The internet has help groups like Covenant Eyes. Covenant Eyes is a highly recommended internet service that helps those who are experiencing porn addiction find healing — step-by-step.

I want to share one witness that a seminarian gave at a retreat where this topic was addressed. He was extremely open and gave a great testimony to what faith and prayer can do for you when you want to become free of this disease. There is help for those who are struggling with pornography, and I hope this article can give them hope and incentive to seek help. Here’s what he wrote:

 

I am 20 years old and I have been thinking about the holy priesthood since I was seven years old. My parents raised me as a Catholic Christian. In the summer of my freshman and sophomore year of high school I fell into a drug and became addicted. The name of the drug that turned my life upside down was pornography, and that was almost necessarily followed by masturbation. In the beginning, of course, came what seemed like an unseen pleasure. However, within seconds immediately following it would come a sinking feeling accompanied by guilt, shame, embarrassment and loneliness. At the time I didn’t know what I was doing was wrong but I knew in my heart it was wrong. It really twisted my ideas of what it means to be a man. It taught me implicitly that women are toys to be used for pleasure, that they always have to be sexually available, physically flawless, and when I am bored with one woman, I can simply move on to the next one. Only after struggling intensely with this for two years did I begin to make progress. My healing began when I reached out to the Blessed Virgin Mary and then went to confession. This changed my life on Feb. 8, 2014. My struggles, however, did not miraculously disappeared forever. I fight a daily battle which can only be won by God’s grace especially through humility and perseverance.

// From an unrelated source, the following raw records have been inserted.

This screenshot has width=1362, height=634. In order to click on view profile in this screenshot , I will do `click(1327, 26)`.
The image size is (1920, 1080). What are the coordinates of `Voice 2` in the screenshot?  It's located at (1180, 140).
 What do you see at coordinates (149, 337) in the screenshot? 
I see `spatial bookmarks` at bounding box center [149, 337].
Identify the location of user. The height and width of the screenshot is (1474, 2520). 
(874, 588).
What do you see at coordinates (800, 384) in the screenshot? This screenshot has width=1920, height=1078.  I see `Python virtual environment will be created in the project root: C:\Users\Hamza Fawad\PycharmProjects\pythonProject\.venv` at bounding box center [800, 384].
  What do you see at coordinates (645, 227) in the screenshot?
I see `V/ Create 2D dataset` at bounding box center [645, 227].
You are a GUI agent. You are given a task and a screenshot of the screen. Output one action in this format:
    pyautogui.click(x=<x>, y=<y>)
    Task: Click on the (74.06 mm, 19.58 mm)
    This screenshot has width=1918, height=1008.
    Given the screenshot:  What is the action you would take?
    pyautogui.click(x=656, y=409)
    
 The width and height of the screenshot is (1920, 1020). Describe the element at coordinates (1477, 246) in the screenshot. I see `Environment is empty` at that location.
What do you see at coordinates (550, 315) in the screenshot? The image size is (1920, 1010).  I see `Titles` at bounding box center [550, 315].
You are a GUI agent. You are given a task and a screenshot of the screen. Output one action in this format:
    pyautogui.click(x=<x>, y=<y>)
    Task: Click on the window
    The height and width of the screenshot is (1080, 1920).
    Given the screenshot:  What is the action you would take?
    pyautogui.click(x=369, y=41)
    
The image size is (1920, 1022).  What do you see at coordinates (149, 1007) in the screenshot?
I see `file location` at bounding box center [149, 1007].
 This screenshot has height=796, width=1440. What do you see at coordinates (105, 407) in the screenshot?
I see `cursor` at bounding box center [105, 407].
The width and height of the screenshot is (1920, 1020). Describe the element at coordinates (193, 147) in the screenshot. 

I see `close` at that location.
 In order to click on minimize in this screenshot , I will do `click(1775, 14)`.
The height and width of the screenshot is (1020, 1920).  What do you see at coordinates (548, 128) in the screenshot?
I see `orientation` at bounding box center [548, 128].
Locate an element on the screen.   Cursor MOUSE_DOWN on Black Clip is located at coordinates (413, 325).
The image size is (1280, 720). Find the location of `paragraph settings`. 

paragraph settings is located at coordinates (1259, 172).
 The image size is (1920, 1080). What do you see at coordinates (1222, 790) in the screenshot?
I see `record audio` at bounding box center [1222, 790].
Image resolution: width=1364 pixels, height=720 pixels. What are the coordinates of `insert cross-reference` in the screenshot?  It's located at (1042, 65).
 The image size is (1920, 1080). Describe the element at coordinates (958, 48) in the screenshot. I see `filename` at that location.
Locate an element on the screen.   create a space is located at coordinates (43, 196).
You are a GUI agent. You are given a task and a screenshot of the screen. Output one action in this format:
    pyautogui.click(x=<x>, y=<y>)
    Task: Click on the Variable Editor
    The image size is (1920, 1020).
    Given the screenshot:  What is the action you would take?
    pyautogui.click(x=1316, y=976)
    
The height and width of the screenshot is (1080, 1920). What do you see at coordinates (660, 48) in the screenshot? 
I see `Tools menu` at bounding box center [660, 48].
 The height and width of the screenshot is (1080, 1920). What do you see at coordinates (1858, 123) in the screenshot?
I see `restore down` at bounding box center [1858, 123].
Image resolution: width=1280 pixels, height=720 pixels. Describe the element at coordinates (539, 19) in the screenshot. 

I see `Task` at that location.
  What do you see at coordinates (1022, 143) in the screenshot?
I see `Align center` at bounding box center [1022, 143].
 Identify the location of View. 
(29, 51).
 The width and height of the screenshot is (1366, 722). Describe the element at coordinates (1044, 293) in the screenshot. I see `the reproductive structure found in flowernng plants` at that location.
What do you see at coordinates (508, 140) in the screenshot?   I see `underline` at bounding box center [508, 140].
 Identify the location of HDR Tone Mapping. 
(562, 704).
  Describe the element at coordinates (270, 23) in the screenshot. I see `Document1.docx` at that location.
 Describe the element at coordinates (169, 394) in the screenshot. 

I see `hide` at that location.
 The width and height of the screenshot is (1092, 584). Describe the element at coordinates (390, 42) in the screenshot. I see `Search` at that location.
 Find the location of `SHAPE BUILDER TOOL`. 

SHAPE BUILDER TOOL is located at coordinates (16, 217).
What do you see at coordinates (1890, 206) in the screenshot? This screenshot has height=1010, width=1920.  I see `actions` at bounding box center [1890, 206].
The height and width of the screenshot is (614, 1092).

It was through the power of Holy Mass, confession, and praying the rosary in holy hours that this quote became real in my life: “No one can live continually in sin and continue to say the rosary: either they will give up sin or they will give up the rosary” — Bishop Hugh Doyle.

For those discerning a religious vocation, but feeling unworthy because of this addiction, please know that God does not call the qualified; rather he qualifies those he calls. This is exactly what he did with many saints and what he did with me. Please pray for an increase in holy purity in our world and pray for those who know this addiction and want help. There is freedom from this addiction.

The writer is pastor of the Church of the Nativity in Magadan, Russia.